> Task details: Copy every line below where the string "column" is found.

(Source data)

== == ==

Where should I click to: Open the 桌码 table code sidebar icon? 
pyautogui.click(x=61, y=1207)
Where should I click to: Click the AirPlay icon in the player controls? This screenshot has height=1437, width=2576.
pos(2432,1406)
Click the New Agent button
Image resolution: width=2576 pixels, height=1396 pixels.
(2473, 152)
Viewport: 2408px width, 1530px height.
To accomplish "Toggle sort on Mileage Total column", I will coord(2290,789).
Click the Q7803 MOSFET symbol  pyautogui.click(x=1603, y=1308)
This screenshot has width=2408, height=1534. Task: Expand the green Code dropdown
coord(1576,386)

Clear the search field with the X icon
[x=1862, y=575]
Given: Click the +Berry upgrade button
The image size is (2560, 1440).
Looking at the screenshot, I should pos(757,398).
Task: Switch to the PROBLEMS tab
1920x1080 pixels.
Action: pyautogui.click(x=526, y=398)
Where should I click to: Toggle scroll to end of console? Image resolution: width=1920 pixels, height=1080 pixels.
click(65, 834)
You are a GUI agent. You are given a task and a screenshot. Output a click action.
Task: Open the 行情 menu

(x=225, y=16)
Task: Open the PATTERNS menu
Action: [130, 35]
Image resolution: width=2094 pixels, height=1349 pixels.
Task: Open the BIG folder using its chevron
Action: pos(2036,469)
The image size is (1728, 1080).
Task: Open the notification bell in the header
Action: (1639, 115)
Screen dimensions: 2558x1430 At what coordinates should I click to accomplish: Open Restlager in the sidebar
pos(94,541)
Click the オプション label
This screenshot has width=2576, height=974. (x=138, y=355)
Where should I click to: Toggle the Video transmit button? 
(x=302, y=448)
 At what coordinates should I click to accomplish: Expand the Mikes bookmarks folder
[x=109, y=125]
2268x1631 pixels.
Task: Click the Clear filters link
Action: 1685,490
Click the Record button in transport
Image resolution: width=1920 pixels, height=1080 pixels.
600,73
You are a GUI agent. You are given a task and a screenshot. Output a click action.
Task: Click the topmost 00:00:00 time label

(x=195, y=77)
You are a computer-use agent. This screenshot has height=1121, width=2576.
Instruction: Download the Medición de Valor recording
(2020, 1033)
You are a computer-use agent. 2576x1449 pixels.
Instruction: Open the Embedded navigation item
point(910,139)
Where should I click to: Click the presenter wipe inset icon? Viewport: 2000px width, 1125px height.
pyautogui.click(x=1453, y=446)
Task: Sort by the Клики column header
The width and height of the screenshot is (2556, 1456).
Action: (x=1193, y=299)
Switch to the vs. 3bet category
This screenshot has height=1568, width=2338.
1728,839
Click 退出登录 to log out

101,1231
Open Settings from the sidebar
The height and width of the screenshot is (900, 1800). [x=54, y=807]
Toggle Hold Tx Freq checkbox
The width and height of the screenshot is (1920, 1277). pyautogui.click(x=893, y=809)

== == ==

> Result of the exercise:
To accomplish "Toggle sort on Mileage Total column", I will coord(2290,789).
Task: Sort by the Клики column header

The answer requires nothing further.